Hospitalize the patient if the score is greater than 15 or, in general, if the patient is elderly since those patients typically have other medical issues that require inpatient treatment. Also, hospitalize those patients whose medical complications related to alcohol use—e.g., alcoholic hepatitis, pancreatitis, seizures or alcoholic liver disease—cannot be managed in an outpatient setting.

PATIENT EDUCATION

Advise patients with at-risk drinking to decrease their consumption levels to below the NIAAA recommended levels; men—two or fewer drinks per day; women and patients over age 65—one or less than one drink per day. Emphasize the potential impact of drinking on the risk for cardiovascular disease, stroke, and breast cancer. Advise abstinent or moderate drinkers about the hazards of at-risk drinking.
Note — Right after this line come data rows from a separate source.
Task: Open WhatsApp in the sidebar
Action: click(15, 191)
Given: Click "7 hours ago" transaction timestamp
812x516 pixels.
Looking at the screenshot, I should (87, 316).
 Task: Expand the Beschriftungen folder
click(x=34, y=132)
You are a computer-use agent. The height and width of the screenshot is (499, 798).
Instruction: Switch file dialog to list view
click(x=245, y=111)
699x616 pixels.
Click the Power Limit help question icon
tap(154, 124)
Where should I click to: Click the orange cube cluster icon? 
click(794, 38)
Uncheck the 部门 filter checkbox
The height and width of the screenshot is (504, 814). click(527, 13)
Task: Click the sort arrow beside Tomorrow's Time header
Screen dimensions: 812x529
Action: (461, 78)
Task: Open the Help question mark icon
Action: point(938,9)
Because patients with alcohol abuse and dependence rarely demonstrate controlled drinking, advise these patients to become abstinent. Offer treatments, such as psychosocial counseling and pharmacotherapy, as appropriate, to help them reach that goal. Although these patients frequently relapse, one study showed that patients who had maintained abstinence for five years were unlikely to relapse. Moreover, physician intervention that leads to reduced alcohol consumption is associated with fewer days of hospitalization, fewer emergency department visits and decreased health care costs.

FOLLOW-UP

Because alcohol disease is chronic and subject to relapse, at each visit ask patients with alcohol use disorders about their alcohol consumption and compliance with psychosocial therapy and pharmacotherapy. Ask patients with at-risk drinking who have had brief interventions about their drinking habits monthly for the first two months after the intervention. Because evidence supports the validity of patient self-report of alcohol consumption other than for patients with recent consumption, ask these questions:

  • "Are you drinking alcohol?"
  • "How often do you drink?"
  • "How much do you usually drink?"
  • "Do you ever drink more, and if so, how much?"
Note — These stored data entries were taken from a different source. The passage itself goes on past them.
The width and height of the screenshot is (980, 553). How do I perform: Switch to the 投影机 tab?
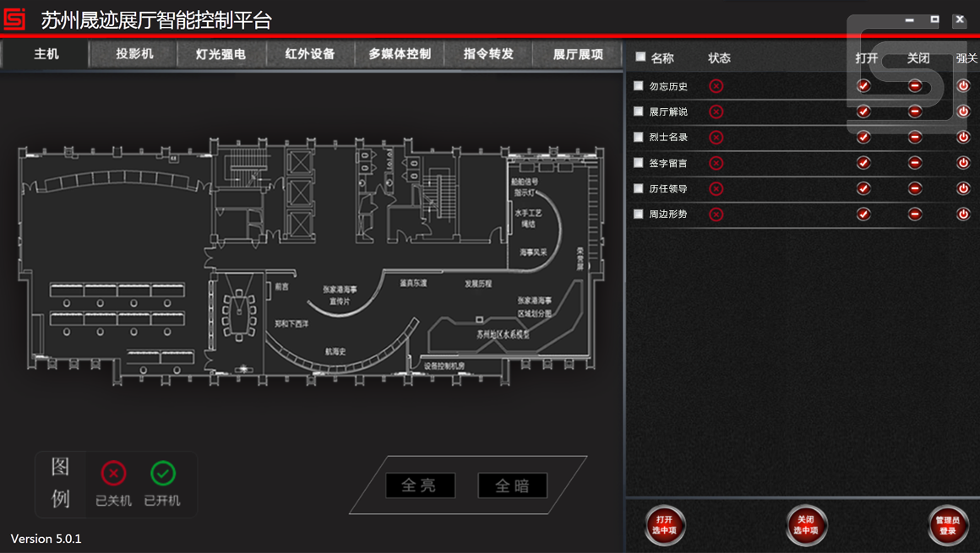tap(131, 53)
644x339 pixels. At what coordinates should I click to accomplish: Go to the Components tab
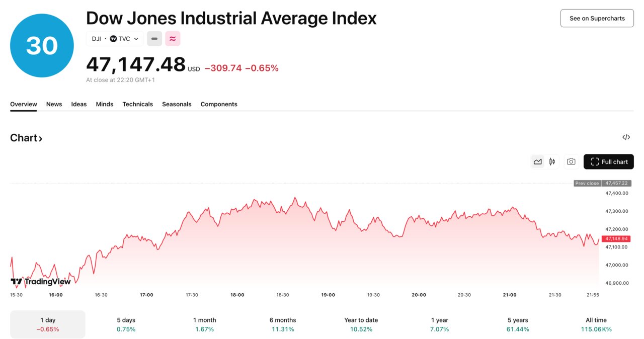pyautogui.click(x=219, y=104)
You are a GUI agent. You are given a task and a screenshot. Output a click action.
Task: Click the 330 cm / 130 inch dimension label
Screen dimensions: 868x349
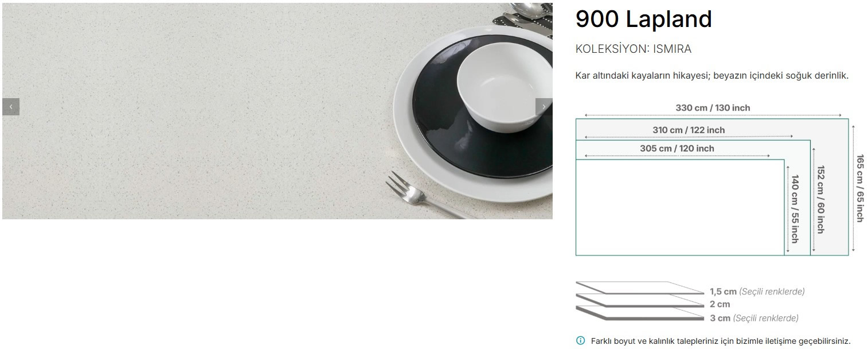(x=713, y=107)
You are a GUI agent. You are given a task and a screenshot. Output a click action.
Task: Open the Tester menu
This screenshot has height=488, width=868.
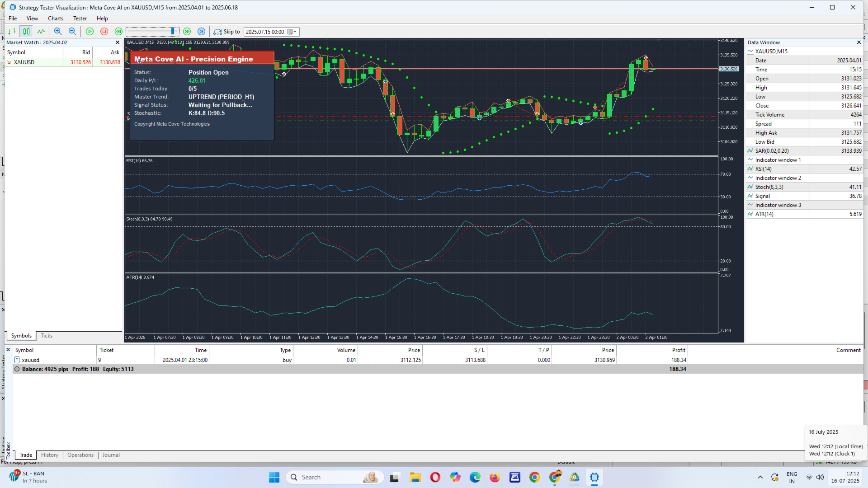80,19
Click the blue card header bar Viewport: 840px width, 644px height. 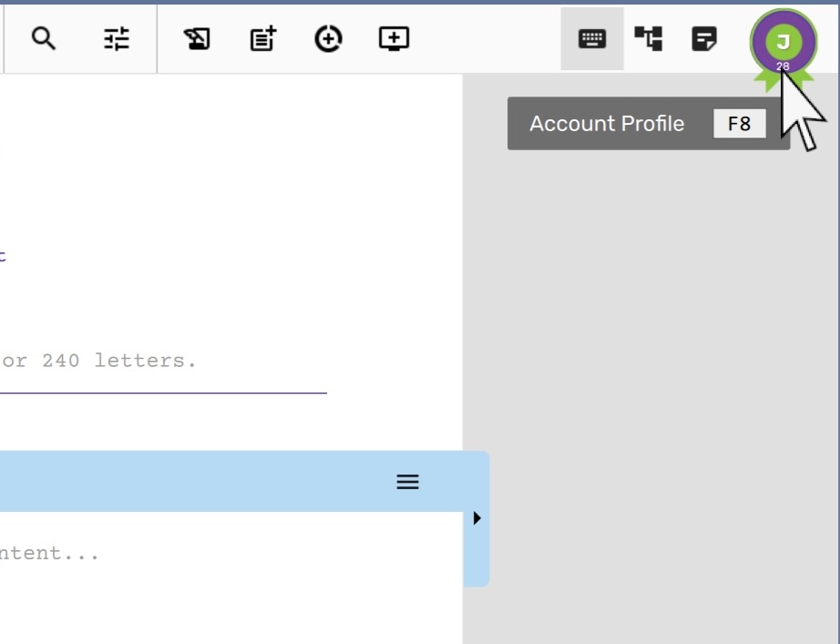click(200, 482)
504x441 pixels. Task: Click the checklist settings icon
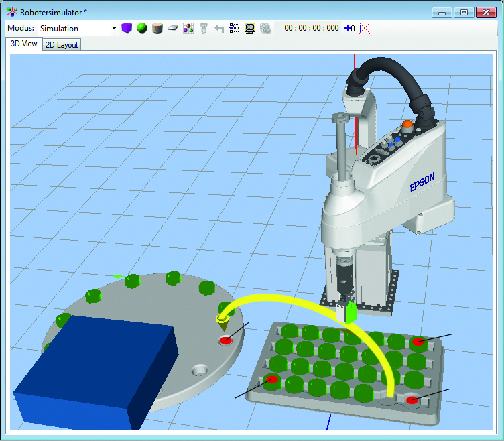[x=235, y=28]
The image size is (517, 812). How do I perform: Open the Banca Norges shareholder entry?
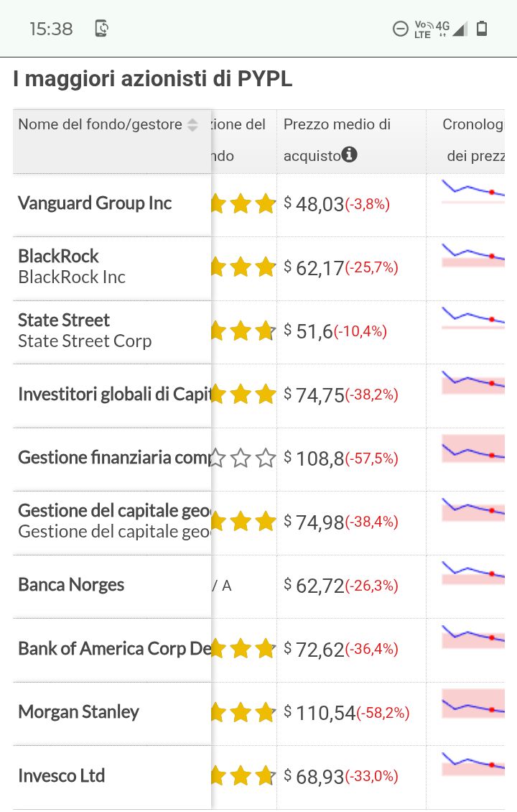pos(71,585)
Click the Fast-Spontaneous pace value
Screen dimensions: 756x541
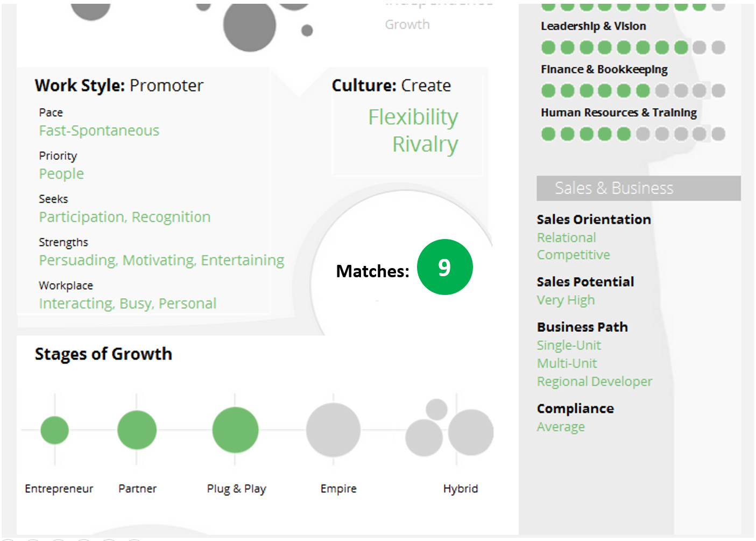click(99, 131)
Perform a physical exam and lab testing to look for signs of acute and chronic liver disease and neurologic sequelae if relapse or disease complication is suspected. Alcohol biomarkers such as GGT and CDT can be especially useful to monitor patients for alcohol use: a 30% reduction in GGT or CDT indicates reduced consumption or abstinence; a 30% increase may indicate relapse. Patient education should be ongoing.

This information comes from the PIER module "Alcohol Abuse."


The information included herein should never be used as a substitute for clinical judgment and does not represent an official position of ACP.